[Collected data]
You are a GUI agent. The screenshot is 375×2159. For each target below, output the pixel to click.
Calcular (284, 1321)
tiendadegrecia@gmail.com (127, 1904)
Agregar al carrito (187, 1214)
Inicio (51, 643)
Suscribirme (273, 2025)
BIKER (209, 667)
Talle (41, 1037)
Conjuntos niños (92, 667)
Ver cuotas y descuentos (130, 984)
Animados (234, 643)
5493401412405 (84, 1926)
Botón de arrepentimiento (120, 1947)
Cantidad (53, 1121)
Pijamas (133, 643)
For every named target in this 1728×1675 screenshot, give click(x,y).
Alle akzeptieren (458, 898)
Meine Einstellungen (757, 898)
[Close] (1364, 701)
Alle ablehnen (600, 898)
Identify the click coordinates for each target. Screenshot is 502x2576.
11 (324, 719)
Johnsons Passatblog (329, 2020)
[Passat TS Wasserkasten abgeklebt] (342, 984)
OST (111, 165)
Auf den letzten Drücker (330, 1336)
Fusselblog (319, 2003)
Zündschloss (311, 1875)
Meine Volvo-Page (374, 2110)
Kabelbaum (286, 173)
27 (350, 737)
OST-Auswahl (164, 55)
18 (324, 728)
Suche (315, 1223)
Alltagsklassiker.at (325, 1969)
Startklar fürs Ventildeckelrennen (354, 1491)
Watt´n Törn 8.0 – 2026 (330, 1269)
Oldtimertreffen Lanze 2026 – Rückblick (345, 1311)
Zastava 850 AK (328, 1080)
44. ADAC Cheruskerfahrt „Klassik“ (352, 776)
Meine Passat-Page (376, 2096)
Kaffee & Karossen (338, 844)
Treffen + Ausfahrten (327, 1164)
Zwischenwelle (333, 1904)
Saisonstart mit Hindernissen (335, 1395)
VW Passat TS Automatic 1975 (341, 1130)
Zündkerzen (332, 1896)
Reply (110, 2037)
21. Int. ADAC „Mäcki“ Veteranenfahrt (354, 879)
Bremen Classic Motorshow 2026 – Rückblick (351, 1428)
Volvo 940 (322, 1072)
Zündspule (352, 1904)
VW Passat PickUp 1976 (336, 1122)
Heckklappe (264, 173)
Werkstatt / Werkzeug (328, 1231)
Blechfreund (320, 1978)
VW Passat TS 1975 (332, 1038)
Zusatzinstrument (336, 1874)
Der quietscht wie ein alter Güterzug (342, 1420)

* _Activity_:
The required output is every line from the one with "Blechfreund (320, 1978)" to the final line of the entries, repeated exactly and with nothing else.

* _Your response_:
Blechfreund (320, 1978)
VW Passat TS 1975 (332, 1038)
Zusatzinstrument (336, 1874)
Der quietscht wie ein alter Güterzug (342, 1420)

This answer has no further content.